Deep StorageHDFS (/druid/segments)YesDepends on core-site default FS; production recommends using hdfs://host:port/ absolute path.
Indexing LogsHDFS (/druid/indexing-logs)YesNeeds Hadoop config in _common to take effect.
ZooKeeperh121,h122,h123:2181Yesdruid.zk.paths.base=/druid, ensure ACL/network reachable.
Kafka Real-time IngestionVersion not markedPartialMiddleManager can connect; recommend stress test before scaling task slots.
JDKNot markedNot verifiedDruid 30 typically recommends Java 11/17; please confirm with production.
Coordinator/Overlord JVM-Xms/-Xmx=512mYesLow throughput usable; management plane prioritizes stability.
Historical JVM-Xms/-Xmx=512m; MaxDirectMemory=1gYesPairs with buffer=50,000,000 convergence.
MiddleManager JVM-Xms/-Xmx=128mYesDemo only; increase when task volume grows.
processing.buffer.sizeBytes50,000,000YesMust satisfy MaxDirectMemory ≈ buffer×(numMergeBuffers+numThreads+1).

Overall Introduction

Apache Druid is a high-performance, distributed columnar storage database, specialized for real-time analysis and querying of large-scale datasets. It’s suitable for OLAP scenarios, especially performing excellently when processing large-scale real-time data streams. Druid’s architecture consists of several components: data ingestion, storage, query and management.

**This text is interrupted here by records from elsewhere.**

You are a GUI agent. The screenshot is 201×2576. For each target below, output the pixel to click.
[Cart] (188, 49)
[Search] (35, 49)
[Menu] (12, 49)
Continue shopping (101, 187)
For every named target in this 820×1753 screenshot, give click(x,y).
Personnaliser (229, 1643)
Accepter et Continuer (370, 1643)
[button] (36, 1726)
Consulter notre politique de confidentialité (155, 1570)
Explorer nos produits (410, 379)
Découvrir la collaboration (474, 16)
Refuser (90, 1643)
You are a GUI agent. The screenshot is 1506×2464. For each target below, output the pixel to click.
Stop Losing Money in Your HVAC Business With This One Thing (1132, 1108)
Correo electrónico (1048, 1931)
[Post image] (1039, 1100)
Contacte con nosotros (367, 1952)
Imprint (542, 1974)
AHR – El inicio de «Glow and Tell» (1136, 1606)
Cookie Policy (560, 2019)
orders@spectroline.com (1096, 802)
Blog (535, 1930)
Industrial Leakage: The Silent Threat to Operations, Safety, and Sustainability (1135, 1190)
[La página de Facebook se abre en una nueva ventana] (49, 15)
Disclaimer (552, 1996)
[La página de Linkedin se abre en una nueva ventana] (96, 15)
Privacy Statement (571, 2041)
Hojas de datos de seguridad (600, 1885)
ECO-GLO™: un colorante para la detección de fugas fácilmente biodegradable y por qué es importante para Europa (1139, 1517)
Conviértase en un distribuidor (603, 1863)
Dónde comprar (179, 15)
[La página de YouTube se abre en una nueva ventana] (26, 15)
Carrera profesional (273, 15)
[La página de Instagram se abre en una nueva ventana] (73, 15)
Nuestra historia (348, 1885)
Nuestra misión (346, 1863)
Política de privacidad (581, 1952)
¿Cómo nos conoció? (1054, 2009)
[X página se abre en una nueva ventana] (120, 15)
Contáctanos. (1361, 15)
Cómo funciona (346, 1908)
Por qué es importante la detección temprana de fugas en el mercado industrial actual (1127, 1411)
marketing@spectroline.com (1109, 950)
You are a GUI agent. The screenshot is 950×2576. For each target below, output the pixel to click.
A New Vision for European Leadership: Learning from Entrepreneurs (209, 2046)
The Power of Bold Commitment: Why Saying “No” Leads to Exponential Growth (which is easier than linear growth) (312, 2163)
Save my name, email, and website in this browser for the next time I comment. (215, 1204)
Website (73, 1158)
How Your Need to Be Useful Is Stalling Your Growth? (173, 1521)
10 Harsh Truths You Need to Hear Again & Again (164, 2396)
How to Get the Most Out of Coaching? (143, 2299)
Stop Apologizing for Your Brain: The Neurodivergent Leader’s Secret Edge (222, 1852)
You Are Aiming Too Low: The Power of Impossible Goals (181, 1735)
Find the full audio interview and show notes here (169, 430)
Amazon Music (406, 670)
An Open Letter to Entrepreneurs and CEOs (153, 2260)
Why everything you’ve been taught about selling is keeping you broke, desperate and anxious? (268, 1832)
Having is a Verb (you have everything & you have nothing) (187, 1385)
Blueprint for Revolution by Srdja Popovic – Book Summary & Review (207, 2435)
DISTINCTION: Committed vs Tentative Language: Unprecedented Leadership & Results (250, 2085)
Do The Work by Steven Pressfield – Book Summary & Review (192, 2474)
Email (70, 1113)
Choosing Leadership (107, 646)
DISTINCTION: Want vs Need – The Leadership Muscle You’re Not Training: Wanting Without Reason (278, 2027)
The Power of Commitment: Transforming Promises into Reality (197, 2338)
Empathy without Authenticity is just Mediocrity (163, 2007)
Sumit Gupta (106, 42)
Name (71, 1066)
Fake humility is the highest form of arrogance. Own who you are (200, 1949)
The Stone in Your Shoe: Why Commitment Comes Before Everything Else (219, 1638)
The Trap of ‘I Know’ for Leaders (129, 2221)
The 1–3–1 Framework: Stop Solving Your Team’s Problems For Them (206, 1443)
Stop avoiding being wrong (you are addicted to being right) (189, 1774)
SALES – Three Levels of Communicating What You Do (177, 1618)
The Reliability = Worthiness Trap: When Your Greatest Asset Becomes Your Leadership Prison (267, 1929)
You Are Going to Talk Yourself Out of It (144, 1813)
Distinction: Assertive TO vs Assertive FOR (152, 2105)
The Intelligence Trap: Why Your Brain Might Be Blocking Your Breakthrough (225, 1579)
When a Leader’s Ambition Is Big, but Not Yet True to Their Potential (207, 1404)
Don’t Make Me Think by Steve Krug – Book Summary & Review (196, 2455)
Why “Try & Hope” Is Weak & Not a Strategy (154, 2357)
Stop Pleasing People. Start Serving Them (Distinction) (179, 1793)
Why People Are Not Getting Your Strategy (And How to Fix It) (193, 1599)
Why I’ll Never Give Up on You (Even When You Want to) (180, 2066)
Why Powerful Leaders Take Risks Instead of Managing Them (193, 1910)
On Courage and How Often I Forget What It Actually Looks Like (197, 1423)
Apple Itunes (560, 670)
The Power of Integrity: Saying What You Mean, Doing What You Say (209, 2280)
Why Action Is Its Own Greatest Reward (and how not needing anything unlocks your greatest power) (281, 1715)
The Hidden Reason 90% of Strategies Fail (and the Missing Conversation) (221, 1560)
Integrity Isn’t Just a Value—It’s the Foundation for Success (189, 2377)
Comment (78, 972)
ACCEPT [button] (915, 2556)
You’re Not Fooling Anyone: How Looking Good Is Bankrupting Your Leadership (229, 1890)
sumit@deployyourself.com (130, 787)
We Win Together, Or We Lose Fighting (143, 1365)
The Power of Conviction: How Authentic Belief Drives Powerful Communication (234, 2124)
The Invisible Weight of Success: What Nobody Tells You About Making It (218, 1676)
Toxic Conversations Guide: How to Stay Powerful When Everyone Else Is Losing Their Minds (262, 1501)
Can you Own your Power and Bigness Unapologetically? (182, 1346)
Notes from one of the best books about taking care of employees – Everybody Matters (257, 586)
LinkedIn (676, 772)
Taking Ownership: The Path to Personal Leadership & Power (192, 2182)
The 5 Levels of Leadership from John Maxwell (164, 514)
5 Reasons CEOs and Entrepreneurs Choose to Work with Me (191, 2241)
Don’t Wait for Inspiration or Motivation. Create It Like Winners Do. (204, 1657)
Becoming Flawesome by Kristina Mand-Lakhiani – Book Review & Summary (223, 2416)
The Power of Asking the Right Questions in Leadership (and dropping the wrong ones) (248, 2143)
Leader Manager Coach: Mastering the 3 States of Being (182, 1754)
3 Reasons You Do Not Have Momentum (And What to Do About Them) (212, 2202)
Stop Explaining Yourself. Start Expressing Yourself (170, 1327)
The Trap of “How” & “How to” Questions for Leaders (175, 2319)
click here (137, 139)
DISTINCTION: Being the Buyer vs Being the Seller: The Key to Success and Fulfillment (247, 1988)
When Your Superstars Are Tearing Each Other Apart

For cluster configuration, Druid typically consists of:

  • Data Ingestion Layer: Uses MiddleManager nodes to handle real-time data ingestion from different data sources (like Kafka, HDFS).
  • Storage Layer: Data is stored on Historical nodes, which manage older data and support efficient queries. Data is stored in columnar format, optimizing query performance.
  • Query Layer: Broker nodes act as query routers, receiving user query requests and distributing them to Historical or Real-time nodes, then aggregating results and returning to users.
  • Coordination Layer: Coordinator nodes manage cluster state and data allocation, ensuring even data distribution and automatic node failure handling.

Druid’s configuration files allow users to customize parameters like JVM settings, memory allocation and data sharding strategies for optimization based on different workloads and performance requirements. Additionally, Druid supports multiple query languages including SQL for flexible data analysis.


Cluster Planning

Cluster deployment distribution:

  • Master Node: Deploy Coordinator and Overlord processes
  • Data Node: Run Historical and MiddleManager processes
  • Query Node: Deploy Broker and Router processes

Actual Deployment:

NodeConfigDeployed Services
h121.wzk.icu2C4GZooKeeper, Kafka, Druid
h122.wzk.icu2C4GZooKeeper, Kafka, Druid, MySQL (built during Hive era)
h123.wzk.icu2C2GZooKeeper, Druid

Environment Variables

vim /etc/profile

Write the following:

# druid
export DRUID_HOME=/opt/servers/apache-druid-30.0.0
export PATH=$PATH:$DRUID_HOME/bin

Configuration Files

Link Hadoop configuration files:

  • core-site.xml
  • hdfs-site.xml
  • yarn-site.xml
  • mapred-site.xml

Link above files to conf/druid/cluster/_common

Execute:

cd $DRUID_HOME/conf/druid/cluster/_common
ln -s $HADOOP_HOME/etc/hadoop/core-site.xml core-site.xml
ln -s $HADOOP_HOME/etc/hadoop/hdfs-site.xml hdfs-site.xml
ln -s $HADOOP_HOME/etc/hadoop/yarn-site.xml yarn-site.xml
ln -s $HADOOP_HOME/etc/hadoop/mapred-site.xml mapred-site.xml
ls

MySQL

Link MySQL driver to: $DRUID_HOME/extensions/mysql-metadata-storage

cd $DRUID_HOME/extensions/mysql-metadata-storage
cp $HIVE_HOME/lib/mysql-connector-java-8.0.19.jar mysql-connector-java-8.0.19.jar
ls

Modify Configuration

vim $DRUID_HOME/conf/druid/cluster/_common/common.runtime.properties

Modify the following:

# Add "mysql-metadata-storage"
druid.extensions.loadList=["mysql-metadata-storage", "druid-hdfs-storage", "druid-kafka-indexing-service", "druid-datasketches", "druid-multi-stage-query"]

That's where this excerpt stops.